Mysterious Balkan Disease's Likeliest Risk Factor Also In Chinese Medicines
WASHINGTON, Sept. 30, 2014 /PRNewswire-USNewswire/ -- Risk analysts have examined extensive health evidence to conclude that a toxin produced by a weed commonly found in certain grain fields in Balkan countries, and also used in Chinese herbal medicines, is the most likely cause of a fatal kidney wasting disease often found there. The results may also shed light on related diseases worldwide.
In their new paper, "Evaluating Weight of Evidence in the Mystery of Balkan Endemic Nephropathy" (BEN), Felicia Wu of the Michigan State University Department of Food Science and Human Nutrition and Travis Bui-Klimke formerly of the University of Pittsburgh Graduate School of Public Health comprehensively analyzed the human data on the disease. BEN is endemic in certain rural regions of Bosnia, Croatia, Serbia, Bulgaria, and Romania. Their analysis, supported by the U.S. National Cancer Institute and National Institutes of Health, used the widely accepted nine Bradford Hill Criteria (BHC) for investigating and defining causality in epidemiology studies. Using the BHC, they concluded that aristolochic acid (AA) from Aristolochia weeds has the strongest weight of evidence as BEN's cause among various risk factors investigated. The paper recently appeared in the online version of Risk Analysis, published by the Society for Risk Analysis.

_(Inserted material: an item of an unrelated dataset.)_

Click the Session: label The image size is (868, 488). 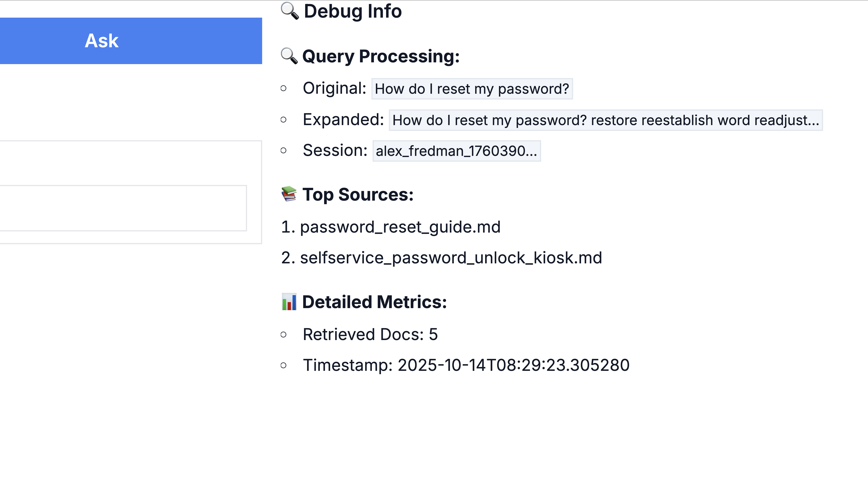[x=335, y=150]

More broadly, the researchers note that two studies also have raised concerns about global AA exposure through Aristolochia plant use in a variety of herbal medicines. In the 1990s, for example, approximately 1800 Belgian women who consumed herbal medicines as part of a weight loss program "developed rapidly progressive renal interstitial fibrosis leading to chronic renal failure." Originally focused on BEN as a mysterious but geographically contained disease, the authors conclude, their study "has expanded to reveal the much larger potential role of this environmental toxin in causing human disease worldwide."
Academic and clinical researchers have debated BEN's etiology for decades, but the disease has unusual facets and thus its potential risk factors have been puzzling. Besides AA, researchers have explored a variety of possible agents, including exposure to metals and metalloids, viruses and bacteria, and ochratoxin A (OTA), a fungal toxin common in many foods, such as cereal grains. Bui-Klimke and Wu analyzed the weight of evidence for each of these and concluded that OTA may play a contributory role but is unlikely on its own to cause BEN.

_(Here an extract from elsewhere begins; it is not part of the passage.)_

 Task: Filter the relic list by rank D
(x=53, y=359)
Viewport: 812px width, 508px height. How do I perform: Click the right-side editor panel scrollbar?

First described in Bulgaria in the scientific literature in the 1950s, BEN caused individuals, usually aged in their 50s, to develop symptoms of uremia, a buildup of nitrogenous waste products in the blood that signal renal failure. The irreversible renal disease would lead to death. Certain villages have a high BEN prevalence, but other villages only a few kilometers apart may be unaffected. Affected families have a pattern of disease without genetic inheritance. BEN has a long incubation period, initially manifesting after a 15-20-year residence in an endemic area; it has equal male-female distribution and incidence across ethnic groups, and it is associated with upper urothelial tract carcinoma. Although evidence has suggested that BEN's prevalence may be decreasing over time, observations also indicated that BEN's prevalence in the Kolubara River region in Serbia increased from 6.4 percent in 1971 to 8.9 percent in 2002. For Croatia, current estimates suggests BEN's prevalence ranges from 0.3 to 2.3 percent, with a mean of 1 percent.
"The toxicological and epidemiological evidence linking AA with BEN are convincing in terms of the strength of association, consistency, specificity, temporality, dose-response relationship, coherence, experiment, and analogy," the authors state, citing the nine BHC. The scientific literature provided "consistent and convincing evidence of the dose-dependent relationship between AA exposure and BEN," as well as BEN-related diseases, "in multiple populations worldwide," the authors note. No studies contradicted their findings. Overall, AA received "high" scores for eight of the nine BHC.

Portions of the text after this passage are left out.